▸ **Exercise inputs**:
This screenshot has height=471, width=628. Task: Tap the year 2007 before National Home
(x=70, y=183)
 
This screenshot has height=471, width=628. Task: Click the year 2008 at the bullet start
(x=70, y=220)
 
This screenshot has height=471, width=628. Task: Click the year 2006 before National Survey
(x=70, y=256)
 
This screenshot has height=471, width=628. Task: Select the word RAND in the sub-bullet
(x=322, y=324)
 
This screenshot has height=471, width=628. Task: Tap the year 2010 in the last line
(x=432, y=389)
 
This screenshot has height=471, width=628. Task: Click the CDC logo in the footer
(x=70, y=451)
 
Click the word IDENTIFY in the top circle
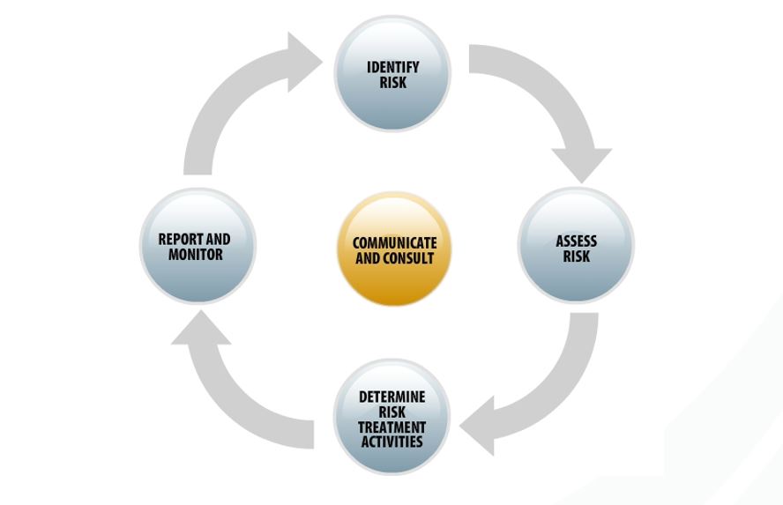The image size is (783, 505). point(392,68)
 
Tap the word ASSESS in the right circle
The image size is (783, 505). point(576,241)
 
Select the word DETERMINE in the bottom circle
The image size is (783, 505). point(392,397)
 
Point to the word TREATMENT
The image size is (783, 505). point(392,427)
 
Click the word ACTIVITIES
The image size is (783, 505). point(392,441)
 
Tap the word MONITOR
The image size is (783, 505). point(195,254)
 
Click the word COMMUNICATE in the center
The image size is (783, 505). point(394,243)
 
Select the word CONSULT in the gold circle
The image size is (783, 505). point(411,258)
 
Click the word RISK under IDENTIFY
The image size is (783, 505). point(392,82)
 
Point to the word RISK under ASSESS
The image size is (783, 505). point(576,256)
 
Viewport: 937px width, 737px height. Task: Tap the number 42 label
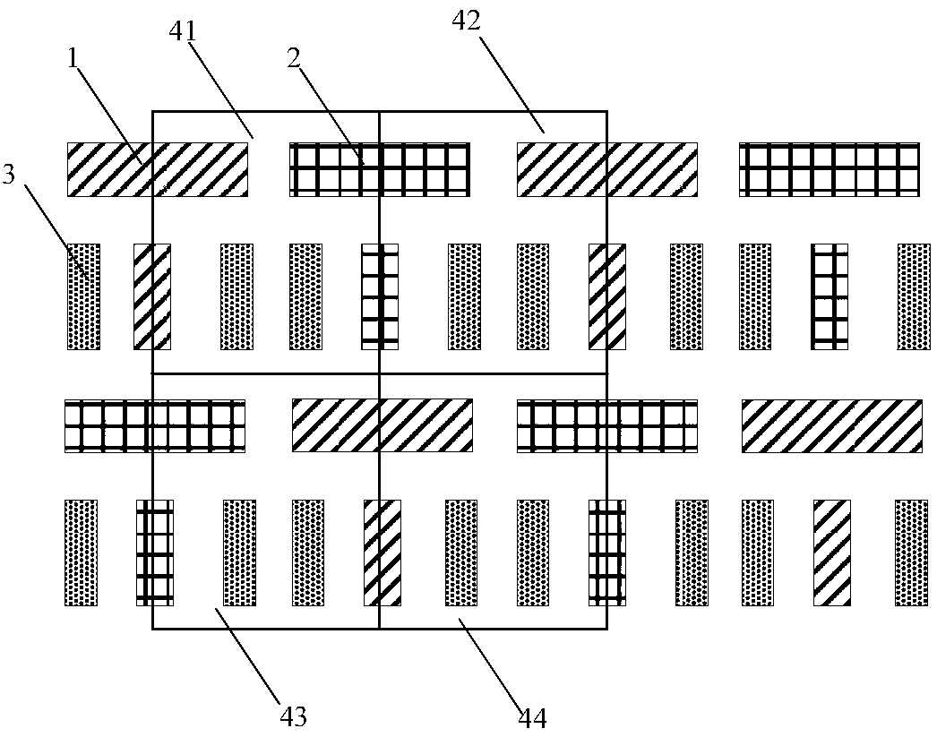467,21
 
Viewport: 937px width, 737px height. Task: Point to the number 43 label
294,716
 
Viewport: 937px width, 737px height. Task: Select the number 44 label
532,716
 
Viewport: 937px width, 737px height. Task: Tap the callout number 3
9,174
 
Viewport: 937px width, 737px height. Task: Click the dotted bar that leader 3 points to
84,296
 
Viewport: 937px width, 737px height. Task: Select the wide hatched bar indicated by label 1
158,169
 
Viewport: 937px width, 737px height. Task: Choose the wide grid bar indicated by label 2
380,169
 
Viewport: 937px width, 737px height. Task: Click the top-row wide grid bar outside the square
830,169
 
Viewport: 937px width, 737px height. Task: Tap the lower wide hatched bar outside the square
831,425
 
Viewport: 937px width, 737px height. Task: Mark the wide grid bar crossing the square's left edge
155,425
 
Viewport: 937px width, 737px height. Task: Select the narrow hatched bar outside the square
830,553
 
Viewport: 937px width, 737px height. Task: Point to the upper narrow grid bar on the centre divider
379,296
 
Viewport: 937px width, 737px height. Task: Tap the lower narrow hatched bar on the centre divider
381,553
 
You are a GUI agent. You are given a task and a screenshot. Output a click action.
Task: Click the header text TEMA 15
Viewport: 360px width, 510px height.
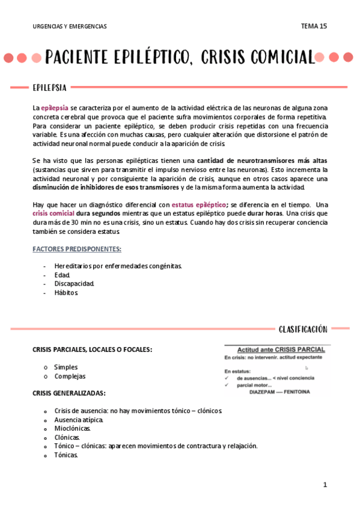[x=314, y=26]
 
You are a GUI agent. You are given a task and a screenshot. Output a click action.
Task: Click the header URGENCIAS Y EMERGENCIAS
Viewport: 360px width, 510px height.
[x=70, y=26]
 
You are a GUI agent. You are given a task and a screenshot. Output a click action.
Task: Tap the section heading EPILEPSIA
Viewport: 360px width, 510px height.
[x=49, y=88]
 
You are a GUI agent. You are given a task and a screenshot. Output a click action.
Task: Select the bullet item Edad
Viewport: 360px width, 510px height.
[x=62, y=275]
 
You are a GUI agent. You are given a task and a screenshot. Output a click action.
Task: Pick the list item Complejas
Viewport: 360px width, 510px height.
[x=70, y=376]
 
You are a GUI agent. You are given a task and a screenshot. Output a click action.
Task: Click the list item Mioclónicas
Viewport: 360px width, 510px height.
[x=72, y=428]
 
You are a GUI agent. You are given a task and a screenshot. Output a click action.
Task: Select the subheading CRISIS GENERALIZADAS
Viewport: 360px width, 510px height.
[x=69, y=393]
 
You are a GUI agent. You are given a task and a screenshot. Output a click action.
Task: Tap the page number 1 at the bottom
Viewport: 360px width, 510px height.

▸ **Work to complete**: Rewrite the part of the material above that opens with the line containing "Viewport: 937px width, 737px height. Task: Mark" and closes with the line containing "[x=70, y=26]", both lines included and every request kept, offsetting each coordinate in the answers by adding 11 to it. Leave the pictures out.

▸ **Solution to the problem**:
Viewport: 937px width, 737px height. Task: Mark the wide grid bar crossing the square's left edge
166,436
 
Viewport: 937px width, 737px height. Task: Select the narrow hatched bar outside the square
841,564
 
Viewport: 937px width, 737px height. Task: Point to the upper narrow grid bar on the centre divider
390,307
 
Viewport: 937px width, 737px height. Task: Tap the lower narrow hatched bar on the centre divider
392,564
 
You are a GUI agent. You are given a task and a screenshot. Output a click action.
Task: Click the header text TEMA 15
Viewport: 360px width, 510px height.
[x=325, y=37]
 
You are a GUI agent. You are given a task and a screenshot. Output a click action.
Task: Click the header URGENCIAS Y EMERGENCIAS
Viewport: 360px width, 510px height.
[x=81, y=37]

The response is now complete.